A fair die has six faces numbered 1, 1, 1, 2, 2, and 3. The die is rolled twice and the number showing on the uppermost face is recorded. Find the probability that the sum of the two numbers is at least three.

There are a couple of ways to approach this. A grid showing all the possibilities can be drawn up, which would help to illustrate the solution a little more explicitly. For now, let's talk through the logic. The event we are interested in is that the sum of the two numbers is at least three. In algebra, if we let S be the sum of the two rolls, then we require S ⩾ 3. So any sum greater than three fulfils this criteria as well as if the sum is exactly three. The wording "more than three" would imply the inequality S > 3, which would give a different answer. What possible sums can we obtain? The lowest would be rolling a "1" twice - in which case, we would get 1 + 1 = 2, which is strictly less than three and is not what we're after. The next lowest would be obtaining a "1" and a "2" in either order. The sum would be 1 + 2 = 3, which IS at LEAST as big as three. All the other combinations give sums greater than three, which also satisfy the criterion.

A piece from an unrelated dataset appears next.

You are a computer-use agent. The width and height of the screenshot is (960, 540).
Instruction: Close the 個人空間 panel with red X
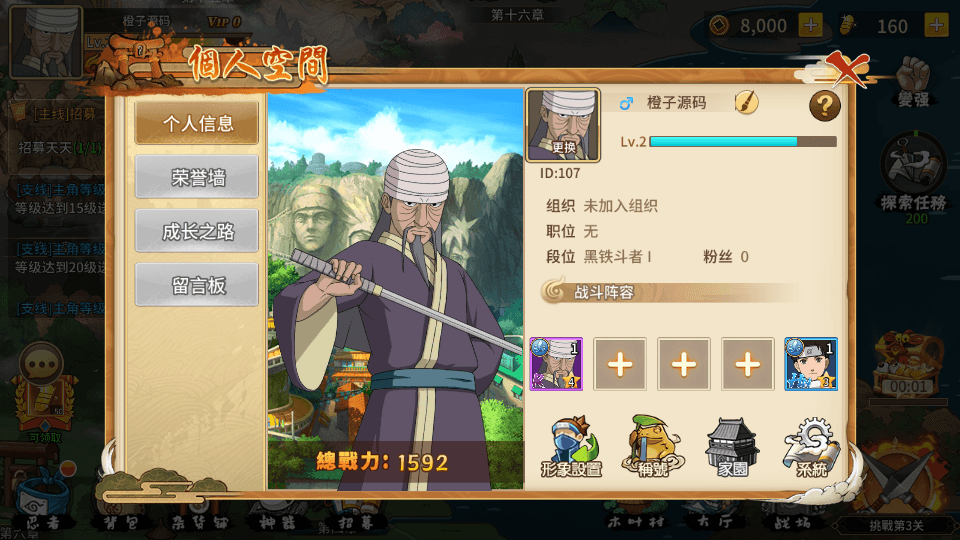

Next, we have to count how many ways there are to obtain each sum. As mentioned before, a grid can be used to show this more visually. If we think about how many ways there are to obtain a sum smaller than three, we have to roll two "1"s. On each roll, there are three "1"s that the die could land on. Hence, because the two rolls have no effect on each other (the technical term is independent), we multiply these combinations to give us 3 x 3 = 9 possible ways to roll two "1"s. Using the same logic, there are six possible options on each roll, so with two rolls we have 6 x 6 = 36 possible combinations. Now, nine combinations give a sum of less than three, so the remaining 36 - 9 = 27 combinations have a sum at least as big as three. So the probability of obtaining a sum at least as big as three is 27/36, or simplifying, 3/4 (or 0.75). There are alternative, more algebraic solutions too.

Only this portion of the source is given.